Ainsi, il faut ne pas confondre bouse et buzz, éviter de spolier une histoire comme on spoile une story, de même qu’un joueur appuie sur le poussoir au lieu d’un gameur qui écrase le buzzer le premier (first fucker) , et qui, tout content (Ô happiness) lance une punchline au public en hurlant je suis un winner, pas un loser comme les autres concurrents sur ce dance floor offert en prime time devant vos yeux éberlués. Vous pouvez toujours zapper, pour mieux scroller l’émission qui vous plaît. Éventuellement lire un best-seller qui vous coachera vers un autre space, open ou pas dans votre canapé.
Si vous n’avez pas le moral, que vous êtes borderline, on vous trouvera un coach (« cocher », au pas de la Case en Andorre), canne anglaise customisée fournie pour vous booster avant un casting pour C8.
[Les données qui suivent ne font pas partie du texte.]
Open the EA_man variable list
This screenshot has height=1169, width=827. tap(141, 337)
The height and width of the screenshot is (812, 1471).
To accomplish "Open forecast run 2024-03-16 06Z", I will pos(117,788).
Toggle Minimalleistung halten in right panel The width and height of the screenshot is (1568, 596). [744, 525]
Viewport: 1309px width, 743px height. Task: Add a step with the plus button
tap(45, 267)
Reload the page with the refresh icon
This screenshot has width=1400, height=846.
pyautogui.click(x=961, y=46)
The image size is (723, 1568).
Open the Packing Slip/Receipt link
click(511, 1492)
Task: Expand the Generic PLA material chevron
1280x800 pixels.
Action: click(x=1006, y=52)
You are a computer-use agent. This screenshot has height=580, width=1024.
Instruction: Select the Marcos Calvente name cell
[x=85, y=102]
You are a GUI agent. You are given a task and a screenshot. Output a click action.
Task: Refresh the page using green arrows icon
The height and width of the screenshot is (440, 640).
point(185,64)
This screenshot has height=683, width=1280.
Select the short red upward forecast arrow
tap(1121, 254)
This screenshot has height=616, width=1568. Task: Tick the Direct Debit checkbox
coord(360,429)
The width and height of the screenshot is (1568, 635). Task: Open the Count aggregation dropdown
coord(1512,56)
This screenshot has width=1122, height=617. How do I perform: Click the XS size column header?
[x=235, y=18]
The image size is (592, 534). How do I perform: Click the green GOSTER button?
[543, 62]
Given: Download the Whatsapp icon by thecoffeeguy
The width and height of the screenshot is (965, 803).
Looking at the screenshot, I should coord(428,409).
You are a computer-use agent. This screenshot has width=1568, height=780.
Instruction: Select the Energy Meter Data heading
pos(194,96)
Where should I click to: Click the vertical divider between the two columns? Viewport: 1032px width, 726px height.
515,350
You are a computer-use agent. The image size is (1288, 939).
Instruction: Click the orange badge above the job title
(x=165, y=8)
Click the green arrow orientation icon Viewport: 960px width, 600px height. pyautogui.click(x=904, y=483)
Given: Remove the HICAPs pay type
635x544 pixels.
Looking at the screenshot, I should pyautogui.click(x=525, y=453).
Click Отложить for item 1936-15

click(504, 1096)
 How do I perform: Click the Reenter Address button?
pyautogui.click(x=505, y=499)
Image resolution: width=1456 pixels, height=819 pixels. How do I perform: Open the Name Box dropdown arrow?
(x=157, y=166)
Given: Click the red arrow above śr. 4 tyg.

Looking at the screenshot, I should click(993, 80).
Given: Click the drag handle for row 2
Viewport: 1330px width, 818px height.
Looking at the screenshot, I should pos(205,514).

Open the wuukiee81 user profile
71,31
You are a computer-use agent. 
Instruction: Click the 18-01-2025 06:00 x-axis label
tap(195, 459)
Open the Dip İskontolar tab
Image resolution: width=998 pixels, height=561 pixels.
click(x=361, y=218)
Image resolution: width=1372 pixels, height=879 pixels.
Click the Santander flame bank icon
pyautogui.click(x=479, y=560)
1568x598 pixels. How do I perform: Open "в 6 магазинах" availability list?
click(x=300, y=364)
Pas de panique ! Les rues des îles anglo-normandes portent (souvenir perso) des noms français, et nombre villes du « Nouveau Continent » d’autres qui fleurent bon la France bouseuse d’antan (Lourdes, Bayonne, Nice, Marseille(s), Abbeville, Bethune, Orléans, Versailles, Paris…).
Cette novlangue (Langage convenu et rigide destiné à dénaturer la réalité) tarit peu à peu mes sources cognitives, comme les acronymes qui jouent aux devinettes sur nos rapports de compréhension sociale, mais que reste-il au final, sinon d’oublier les mots qui nous ont construits et les symboles simples qui nous désunissent par le vide et l’exclusion.